§ Work instructions
From the data below, retype exactly the lines starting with the one that contains "Task: Expand the" and ending with the one that contains "Task: Click the H+2.5 badge in match 124", both included.
------
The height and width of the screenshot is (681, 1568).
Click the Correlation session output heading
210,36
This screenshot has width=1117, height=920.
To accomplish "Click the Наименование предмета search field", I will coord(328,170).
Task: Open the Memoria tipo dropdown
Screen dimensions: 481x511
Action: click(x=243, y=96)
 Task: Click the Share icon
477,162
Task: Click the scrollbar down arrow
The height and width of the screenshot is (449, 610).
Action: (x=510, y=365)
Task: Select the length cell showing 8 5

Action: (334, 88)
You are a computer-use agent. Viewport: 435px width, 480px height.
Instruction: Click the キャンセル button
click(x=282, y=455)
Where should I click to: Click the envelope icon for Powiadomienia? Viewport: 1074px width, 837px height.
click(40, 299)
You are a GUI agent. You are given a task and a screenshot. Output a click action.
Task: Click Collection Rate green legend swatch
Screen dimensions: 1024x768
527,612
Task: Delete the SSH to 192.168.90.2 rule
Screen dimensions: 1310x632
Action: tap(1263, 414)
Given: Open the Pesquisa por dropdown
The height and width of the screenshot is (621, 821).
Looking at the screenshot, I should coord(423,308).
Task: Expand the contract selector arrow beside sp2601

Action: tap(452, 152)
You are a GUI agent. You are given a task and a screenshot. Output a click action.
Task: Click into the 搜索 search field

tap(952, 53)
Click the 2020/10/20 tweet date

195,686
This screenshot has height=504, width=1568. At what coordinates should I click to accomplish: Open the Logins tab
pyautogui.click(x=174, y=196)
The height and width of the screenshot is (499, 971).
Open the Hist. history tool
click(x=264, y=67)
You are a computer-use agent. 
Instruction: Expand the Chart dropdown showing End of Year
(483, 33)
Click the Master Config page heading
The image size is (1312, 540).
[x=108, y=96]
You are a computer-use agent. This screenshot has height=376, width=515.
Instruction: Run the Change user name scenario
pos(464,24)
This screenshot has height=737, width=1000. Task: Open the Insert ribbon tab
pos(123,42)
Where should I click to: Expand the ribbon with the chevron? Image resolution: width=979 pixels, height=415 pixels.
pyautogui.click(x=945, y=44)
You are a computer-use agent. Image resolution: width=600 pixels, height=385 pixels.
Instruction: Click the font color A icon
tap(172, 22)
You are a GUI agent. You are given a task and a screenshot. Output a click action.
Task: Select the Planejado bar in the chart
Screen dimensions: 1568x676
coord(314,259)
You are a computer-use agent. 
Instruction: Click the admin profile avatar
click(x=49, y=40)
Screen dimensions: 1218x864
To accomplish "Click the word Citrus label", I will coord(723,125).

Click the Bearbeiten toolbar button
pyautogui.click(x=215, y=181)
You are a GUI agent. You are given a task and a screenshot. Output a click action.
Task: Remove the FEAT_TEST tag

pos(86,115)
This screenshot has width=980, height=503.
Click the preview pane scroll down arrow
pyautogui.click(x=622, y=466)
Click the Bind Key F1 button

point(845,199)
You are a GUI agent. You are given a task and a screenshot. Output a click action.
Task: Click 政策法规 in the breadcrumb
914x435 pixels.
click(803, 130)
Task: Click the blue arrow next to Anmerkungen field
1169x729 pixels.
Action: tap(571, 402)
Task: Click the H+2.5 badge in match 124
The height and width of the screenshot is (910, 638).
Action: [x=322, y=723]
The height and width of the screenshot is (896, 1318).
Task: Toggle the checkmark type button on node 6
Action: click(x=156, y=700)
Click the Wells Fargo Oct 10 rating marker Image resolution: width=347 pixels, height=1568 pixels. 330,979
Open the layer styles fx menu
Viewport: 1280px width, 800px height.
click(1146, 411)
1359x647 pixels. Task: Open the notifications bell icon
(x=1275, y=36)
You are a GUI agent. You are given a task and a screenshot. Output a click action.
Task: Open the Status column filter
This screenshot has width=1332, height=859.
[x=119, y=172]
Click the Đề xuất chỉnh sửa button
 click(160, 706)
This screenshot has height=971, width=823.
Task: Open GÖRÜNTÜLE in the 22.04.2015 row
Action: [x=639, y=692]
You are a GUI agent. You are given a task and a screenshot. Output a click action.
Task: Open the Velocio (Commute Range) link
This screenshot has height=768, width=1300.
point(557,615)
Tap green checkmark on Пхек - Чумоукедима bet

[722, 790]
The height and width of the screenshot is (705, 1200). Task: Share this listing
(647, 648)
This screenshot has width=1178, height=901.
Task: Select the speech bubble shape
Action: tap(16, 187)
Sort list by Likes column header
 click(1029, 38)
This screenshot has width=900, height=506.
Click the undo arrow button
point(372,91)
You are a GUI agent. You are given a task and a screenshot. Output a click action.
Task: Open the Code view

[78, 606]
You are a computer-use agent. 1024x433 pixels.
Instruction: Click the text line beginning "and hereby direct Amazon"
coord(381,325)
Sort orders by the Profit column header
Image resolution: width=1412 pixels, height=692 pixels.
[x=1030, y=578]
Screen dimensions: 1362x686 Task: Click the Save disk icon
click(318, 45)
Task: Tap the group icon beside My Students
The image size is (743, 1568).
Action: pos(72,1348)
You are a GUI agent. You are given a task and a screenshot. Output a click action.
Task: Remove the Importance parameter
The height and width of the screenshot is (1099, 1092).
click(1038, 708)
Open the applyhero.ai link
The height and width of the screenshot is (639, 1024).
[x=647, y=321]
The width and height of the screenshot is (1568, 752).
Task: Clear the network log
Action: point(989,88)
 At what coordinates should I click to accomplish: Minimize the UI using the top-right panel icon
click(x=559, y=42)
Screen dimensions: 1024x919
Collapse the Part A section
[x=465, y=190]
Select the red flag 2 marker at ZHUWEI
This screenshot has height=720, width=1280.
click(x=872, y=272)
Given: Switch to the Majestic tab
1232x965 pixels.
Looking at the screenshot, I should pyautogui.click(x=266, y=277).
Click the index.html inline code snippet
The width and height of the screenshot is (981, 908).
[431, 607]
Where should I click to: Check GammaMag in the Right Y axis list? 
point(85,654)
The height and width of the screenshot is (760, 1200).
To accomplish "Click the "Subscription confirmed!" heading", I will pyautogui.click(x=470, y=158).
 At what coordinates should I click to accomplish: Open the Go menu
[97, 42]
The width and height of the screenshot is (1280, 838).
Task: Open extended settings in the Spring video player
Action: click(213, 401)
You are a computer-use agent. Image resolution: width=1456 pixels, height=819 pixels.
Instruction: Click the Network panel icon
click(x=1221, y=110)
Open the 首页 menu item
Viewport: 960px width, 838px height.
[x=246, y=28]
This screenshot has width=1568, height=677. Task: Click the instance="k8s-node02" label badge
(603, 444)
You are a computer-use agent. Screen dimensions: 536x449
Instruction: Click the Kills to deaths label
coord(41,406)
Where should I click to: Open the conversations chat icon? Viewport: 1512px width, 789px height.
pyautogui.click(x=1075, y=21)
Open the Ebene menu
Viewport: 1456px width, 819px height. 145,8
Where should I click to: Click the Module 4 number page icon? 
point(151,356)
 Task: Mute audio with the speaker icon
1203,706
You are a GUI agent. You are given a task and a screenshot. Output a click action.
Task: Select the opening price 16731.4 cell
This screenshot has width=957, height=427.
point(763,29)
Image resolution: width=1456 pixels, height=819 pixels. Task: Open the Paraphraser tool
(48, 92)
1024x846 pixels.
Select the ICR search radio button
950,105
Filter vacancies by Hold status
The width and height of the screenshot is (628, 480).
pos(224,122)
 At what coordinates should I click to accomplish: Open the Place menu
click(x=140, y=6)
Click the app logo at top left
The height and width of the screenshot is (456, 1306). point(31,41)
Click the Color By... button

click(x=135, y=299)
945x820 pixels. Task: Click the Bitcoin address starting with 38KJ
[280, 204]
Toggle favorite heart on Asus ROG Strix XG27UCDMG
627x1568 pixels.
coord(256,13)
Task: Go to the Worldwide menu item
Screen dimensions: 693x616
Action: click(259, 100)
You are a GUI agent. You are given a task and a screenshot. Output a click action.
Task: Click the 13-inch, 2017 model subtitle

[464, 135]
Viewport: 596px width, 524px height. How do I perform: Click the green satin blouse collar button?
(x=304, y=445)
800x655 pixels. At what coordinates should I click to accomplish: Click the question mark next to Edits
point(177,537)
------
§ Solution for this exercise
Task: Expand the contract selector arrow beside sp2601

Action: tap(452, 152)
You are a GUI agent. You are given a task and a screenshot. Output a click action.
Task: Click into the 搜索 search field

tap(952, 53)
Click the 2020/10/20 tweet date

195,686
This screenshot has height=504, width=1568. At what coordinates should I click to accomplish: Open the Logins tab
pyautogui.click(x=174, y=196)
The height and width of the screenshot is (499, 971).
Open the Hist. history tool
click(x=264, y=67)
You are a computer-use agent. 
Instruction: Expand the Chart dropdown showing End of Year
(483, 33)
Click the Master Config page heading
The image size is (1312, 540).
[x=108, y=96]
You are a computer-use agent. This screenshot has height=376, width=515.
Instruction: Run the Change user name scenario
pos(464,24)
This screenshot has height=737, width=1000. Task: Open the Insert ribbon tab
pos(123,42)
Where should I click to: Expand the ribbon with the chevron? Image resolution: width=979 pixels, height=415 pixels.
pyautogui.click(x=945, y=44)
You are a computer-use agent. Image resolution: width=600 pixels, height=385 pixels.
Instruction: Click the font color A icon
tap(172, 22)
You are a GUI agent. You are given a task and a screenshot. Output a click action.
Task: Select the Planejado bar in the chart
Screen dimensions: 1568x676
coord(314,259)
You are a computer-use agent. 
Instruction: Click the admin profile avatar
click(x=49, y=40)
Screen dimensions: 1218x864
To accomplish "Click the word Citrus label", I will coord(723,125).

Click the Bearbeiten toolbar button
pyautogui.click(x=215, y=181)
You are a GUI agent. You are given a task and a screenshot. Output a click action.
Task: Remove the FEAT_TEST tag

pos(86,115)
This screenshot has width=980, height=503.
Click the preview pane scroll down arrow
pyautogui.click(x=622, y=466)
Click the Bind Key F1 button

point(845,199)
You are a GUI agent. You are given a task and a screenshot. Output a click action.
Task: Click 政策法规 in the breadcrumb
914x435 pixels.
click(803, 130)
Task: Click the blue arrow next to Anmerkungen field
1169x729 pixels.
Action: tap(571, 402)
Task: Click the H+2.5 badge in match 124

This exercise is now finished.